Enfants, on nous disait : "Ne vous mêlez pas aux conversations des adultes."

Mais aussi, adultes : "Ne vous mêlez pas aux conversations des enfants."



Dans les familles, les parents pauvres sont généralement d’encombrants fâcheux qu’on tolère à peine et à qui on doit une feinte affection.



Le passé n’existe que pour que les poètes magnifient leurs misères.



Combien de fois en regardant couler l’eau du fleuve, j’ai cru me voir passer moi-même au fil de l’eau.



Le mélancolique connaît des périodes et des instants de bonheur mais pas le bonheur.



Il est difficile de faire des projets à moyen et à long terme quand symboliquement on a un pistolet sur la tempe.



Les blessures de jeunesse sont parfois si grandes que, même cicatrisées, elles n’ont pas besoin de se rouvrir pour continuer de faire mal.



Quand je tente de me rappeler quelque chose d’important, et que je n’y parviens pas malgré mes efforts répétés, je me désespère parce que je sens que je l’ai perdu pour toujours. Il ne me sers à rien de me dire que je ne me le rappelle pas parce qu’il n’en valait peut-être pas la peine.
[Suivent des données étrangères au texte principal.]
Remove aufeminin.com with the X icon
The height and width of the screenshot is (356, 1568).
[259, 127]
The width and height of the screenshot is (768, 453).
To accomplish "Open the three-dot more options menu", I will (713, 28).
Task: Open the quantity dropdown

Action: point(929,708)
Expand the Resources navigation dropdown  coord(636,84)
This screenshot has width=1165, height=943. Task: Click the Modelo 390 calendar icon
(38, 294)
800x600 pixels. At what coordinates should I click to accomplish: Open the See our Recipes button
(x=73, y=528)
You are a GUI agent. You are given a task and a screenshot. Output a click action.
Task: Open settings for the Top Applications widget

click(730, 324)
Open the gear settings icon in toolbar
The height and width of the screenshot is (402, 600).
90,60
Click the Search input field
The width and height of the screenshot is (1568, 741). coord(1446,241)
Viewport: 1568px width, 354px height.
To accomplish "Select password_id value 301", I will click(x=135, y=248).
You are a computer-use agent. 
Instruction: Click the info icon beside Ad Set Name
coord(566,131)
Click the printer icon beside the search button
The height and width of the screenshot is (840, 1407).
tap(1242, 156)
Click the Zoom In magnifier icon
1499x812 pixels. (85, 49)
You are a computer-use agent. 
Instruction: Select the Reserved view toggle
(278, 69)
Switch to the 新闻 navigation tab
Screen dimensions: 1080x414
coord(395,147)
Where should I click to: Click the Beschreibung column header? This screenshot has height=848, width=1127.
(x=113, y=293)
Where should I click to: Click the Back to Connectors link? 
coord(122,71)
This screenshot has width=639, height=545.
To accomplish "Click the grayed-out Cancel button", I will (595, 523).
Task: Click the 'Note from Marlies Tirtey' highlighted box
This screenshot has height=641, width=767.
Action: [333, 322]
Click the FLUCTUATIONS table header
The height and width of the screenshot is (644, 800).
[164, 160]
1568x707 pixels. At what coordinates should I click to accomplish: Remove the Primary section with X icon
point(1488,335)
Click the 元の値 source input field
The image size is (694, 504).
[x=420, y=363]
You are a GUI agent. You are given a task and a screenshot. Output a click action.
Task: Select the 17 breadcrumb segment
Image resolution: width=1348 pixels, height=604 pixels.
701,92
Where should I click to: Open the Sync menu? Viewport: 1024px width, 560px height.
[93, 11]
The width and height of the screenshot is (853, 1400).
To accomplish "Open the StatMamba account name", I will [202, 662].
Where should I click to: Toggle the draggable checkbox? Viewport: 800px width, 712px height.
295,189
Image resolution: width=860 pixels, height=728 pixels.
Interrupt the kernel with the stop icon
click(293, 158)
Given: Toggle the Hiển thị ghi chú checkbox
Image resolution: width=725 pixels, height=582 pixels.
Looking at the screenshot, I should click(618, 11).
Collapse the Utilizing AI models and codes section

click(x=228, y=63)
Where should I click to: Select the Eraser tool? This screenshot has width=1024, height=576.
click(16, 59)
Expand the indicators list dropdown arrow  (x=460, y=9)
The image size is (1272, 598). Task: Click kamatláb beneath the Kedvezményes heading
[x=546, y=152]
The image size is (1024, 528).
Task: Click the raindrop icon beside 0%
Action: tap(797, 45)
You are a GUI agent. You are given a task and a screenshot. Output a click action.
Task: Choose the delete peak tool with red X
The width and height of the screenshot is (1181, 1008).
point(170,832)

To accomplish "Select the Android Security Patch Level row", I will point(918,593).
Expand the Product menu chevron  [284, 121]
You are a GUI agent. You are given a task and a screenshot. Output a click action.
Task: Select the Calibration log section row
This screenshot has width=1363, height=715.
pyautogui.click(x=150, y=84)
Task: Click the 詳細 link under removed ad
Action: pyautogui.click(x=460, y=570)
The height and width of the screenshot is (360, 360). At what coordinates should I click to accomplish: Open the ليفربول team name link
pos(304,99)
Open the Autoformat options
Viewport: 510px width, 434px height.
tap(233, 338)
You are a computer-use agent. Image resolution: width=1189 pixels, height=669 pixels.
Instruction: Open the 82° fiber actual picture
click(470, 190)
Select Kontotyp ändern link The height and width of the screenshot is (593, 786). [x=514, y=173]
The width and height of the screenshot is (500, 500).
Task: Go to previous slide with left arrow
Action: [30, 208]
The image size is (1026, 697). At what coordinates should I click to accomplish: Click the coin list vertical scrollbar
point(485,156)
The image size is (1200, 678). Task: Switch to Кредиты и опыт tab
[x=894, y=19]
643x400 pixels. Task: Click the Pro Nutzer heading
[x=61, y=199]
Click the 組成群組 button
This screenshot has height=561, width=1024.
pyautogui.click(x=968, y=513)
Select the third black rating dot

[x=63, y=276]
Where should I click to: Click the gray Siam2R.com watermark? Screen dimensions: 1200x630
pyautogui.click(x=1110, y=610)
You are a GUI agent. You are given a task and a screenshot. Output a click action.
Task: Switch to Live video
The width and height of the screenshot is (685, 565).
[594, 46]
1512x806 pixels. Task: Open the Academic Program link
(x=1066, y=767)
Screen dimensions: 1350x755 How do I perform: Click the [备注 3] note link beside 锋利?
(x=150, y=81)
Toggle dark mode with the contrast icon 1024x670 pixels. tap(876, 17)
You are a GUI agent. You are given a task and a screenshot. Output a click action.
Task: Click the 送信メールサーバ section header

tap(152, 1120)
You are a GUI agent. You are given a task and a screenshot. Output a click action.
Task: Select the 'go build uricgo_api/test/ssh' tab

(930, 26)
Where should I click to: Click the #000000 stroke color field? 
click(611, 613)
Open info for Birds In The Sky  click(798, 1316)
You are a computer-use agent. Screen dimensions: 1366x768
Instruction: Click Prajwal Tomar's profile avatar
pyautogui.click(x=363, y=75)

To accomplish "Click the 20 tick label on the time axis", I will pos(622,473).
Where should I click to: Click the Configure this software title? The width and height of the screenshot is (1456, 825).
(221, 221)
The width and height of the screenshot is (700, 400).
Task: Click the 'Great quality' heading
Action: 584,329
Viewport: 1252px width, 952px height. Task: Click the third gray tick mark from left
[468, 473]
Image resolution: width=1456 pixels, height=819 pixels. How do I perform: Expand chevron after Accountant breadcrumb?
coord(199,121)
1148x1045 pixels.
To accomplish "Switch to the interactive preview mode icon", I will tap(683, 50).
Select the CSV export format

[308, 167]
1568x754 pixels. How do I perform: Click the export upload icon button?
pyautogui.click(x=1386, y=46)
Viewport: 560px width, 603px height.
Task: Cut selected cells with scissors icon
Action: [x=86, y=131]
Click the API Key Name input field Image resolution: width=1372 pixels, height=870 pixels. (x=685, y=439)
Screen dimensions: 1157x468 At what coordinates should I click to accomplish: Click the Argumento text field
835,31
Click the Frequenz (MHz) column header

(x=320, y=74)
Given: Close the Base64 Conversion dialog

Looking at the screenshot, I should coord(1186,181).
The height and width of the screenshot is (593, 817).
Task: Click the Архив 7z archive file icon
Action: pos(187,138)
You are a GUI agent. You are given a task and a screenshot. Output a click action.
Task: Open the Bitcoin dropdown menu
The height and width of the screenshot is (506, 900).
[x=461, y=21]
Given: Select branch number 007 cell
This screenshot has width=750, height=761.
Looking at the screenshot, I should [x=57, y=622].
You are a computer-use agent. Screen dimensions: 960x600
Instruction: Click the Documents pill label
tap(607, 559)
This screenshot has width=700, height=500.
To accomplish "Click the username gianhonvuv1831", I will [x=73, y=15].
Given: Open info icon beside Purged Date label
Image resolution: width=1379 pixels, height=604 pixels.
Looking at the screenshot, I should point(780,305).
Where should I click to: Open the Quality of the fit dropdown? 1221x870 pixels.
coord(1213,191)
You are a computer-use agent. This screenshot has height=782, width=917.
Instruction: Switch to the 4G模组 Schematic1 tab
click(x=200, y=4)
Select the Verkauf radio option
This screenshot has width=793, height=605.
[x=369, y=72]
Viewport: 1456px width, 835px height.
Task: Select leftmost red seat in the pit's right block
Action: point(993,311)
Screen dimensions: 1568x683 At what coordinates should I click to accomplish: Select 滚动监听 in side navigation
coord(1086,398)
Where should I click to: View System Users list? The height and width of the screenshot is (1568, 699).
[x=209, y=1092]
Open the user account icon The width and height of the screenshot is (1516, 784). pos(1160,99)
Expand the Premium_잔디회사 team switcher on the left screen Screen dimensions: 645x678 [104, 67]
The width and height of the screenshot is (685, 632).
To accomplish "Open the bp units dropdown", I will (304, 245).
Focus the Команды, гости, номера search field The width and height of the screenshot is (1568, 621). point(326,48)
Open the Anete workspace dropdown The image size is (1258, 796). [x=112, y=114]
"En avant la vie", a-t-il dit, et il a oublié le bonheur.



On méprise ce qu’on ne respecte pas.



Dans les relations amoureuses, on cherche au début la réciprocité et l’un des deux finit par être la victime.



Une belle fille attriste une maison pauvre, car l’une ne va pas avec l’autre.



Les belles femmes ont souvent la fierté, intime ou manifeste, de l’être.



L’amitié est ce qu’il y a de plus honorable dans les relations humaines.



On écrit pour que quelqu’un se souvienne avec émotion de quelque page ou de quelques vers ; le pire qui puisse arriver à un poète ou à un écrivain est d’avoir écrit pour rien, c’est-à-dire, pour personne.


On ne devrait pas confondre un poste avec le pouvoir, mais la grande majorité de ceux qui en ont un y croient.


Personne n’a, autant que les vieillards, une âme assez flétrie pour avoir besoin d’éloges.

C’est une manière pieuse de leur faire croire que la vie et leur vie ont eu un sens, qu’elle en ait eu ou non.



La meilleure manière de continuer d’estimer les gens estimables qui nous ennuient est de les éviter le plus possible.



Dans les séparations l’important est le mot ou le signe.

Si je ne dis pas au revoir ou je ne fais pas de signe je ne te dis pas adieu.



La nature, l’art, certains moments pour leur valeur morale et les belles femmes sont des paradis d’exception dans un monde condamné.